His research deals with a group of young black males at a “dismantled school,” officially the school did not exist. When this particular school district in New York changed, a group of mostly African American eighth graders did not fit in the new building and were instead taught in one part of the old, breaking down building. Sawyer explained that the children live in a place without love, their success academically was not important to most of their teachers or the school district. At school they were under “constant surveillance” and needed to prove that they were not doing anything wrong. These students listen to hip-hop constantly and use it “to resist structures” in a school where out of 85 students, only 45 remained in school at the end of the year.

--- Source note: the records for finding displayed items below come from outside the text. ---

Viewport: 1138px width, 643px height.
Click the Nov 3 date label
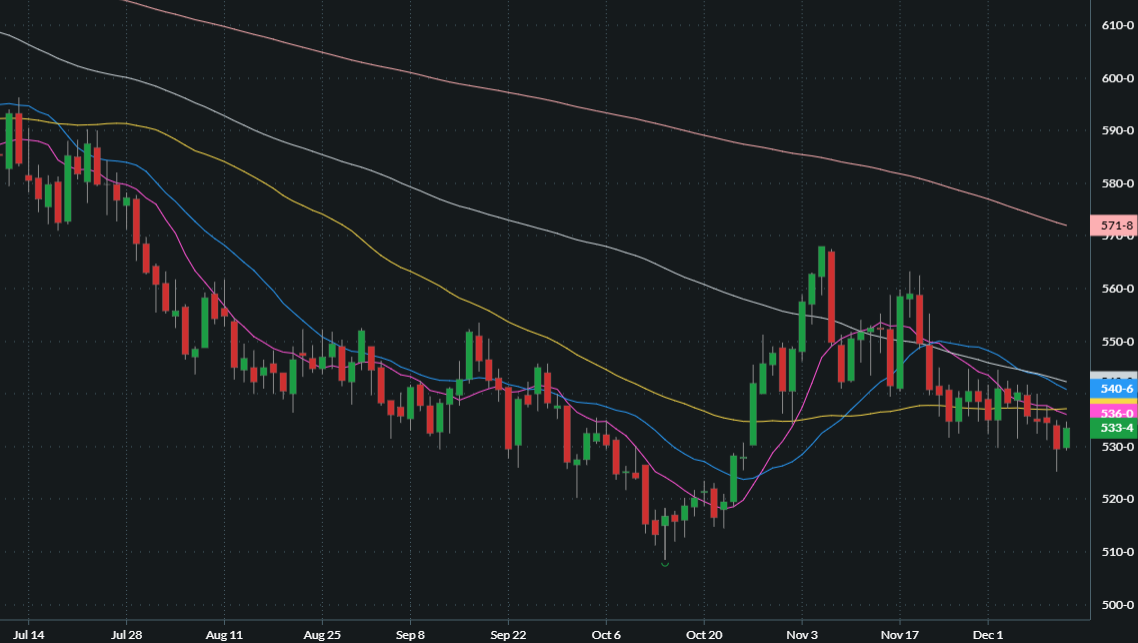(x=803, y=634)

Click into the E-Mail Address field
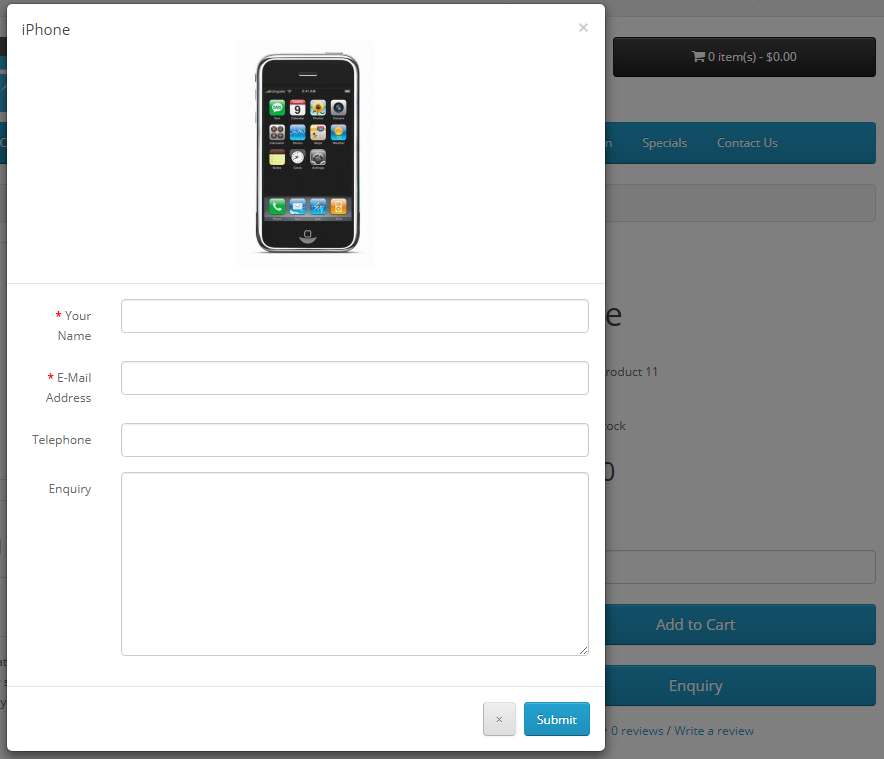point(355,378)
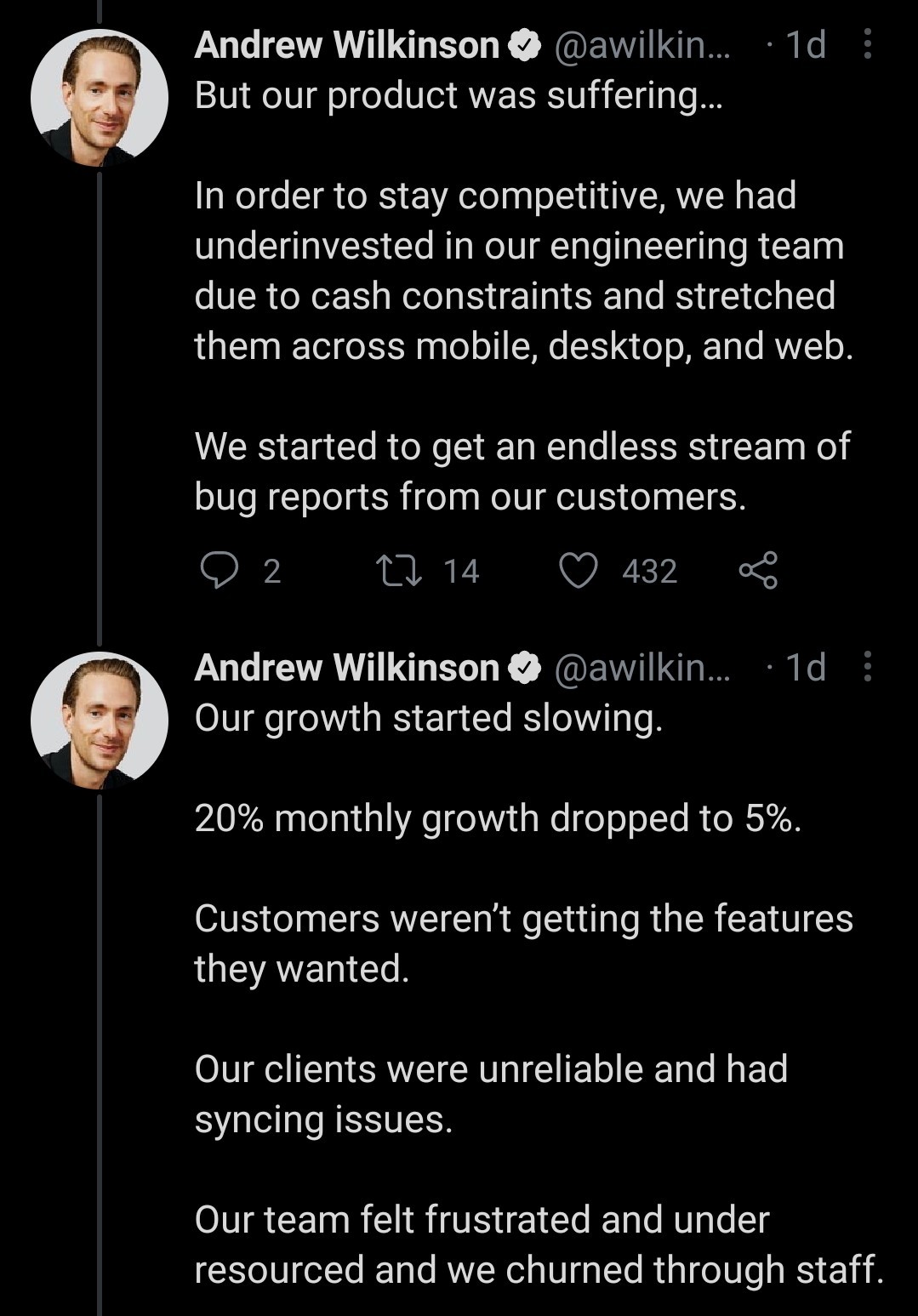Open more options on the growth slowing tweet
The height and width of the screenshot is (1316, 918).
(x=867, y=667)
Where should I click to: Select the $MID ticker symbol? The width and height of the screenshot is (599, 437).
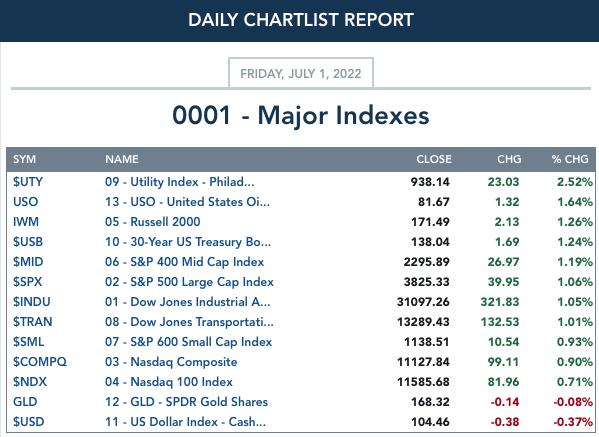[x=28, y=262]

Sawyer speaks to show that hip-hop does not have a negative effect on the children. To the accusations that hip-hop encourages violence, Sawyer offered a few quotes from the children as evidence; one of the students, Robinson, explained “sometimes what they say is true. You can tell when they making stuff up and going too far…” Most of the students also claimed that the music kept them sane, motivated and gave them the ability to express themselves. At this school, Sawyer uses the spoken word with the eight graders, Black Ice is a particular favorite. He has the students then analyze “the poems” and tie them back to their lives. Many of the students also write lyrics of their own, giving them the opportunity to express their burdens.
Sawyer was easily able to hold the room’s attention at one point looking up from his notes and rapping an entire song and encouraging audience participation saying, “come on, this is hip-hop; you have to talk back to me.”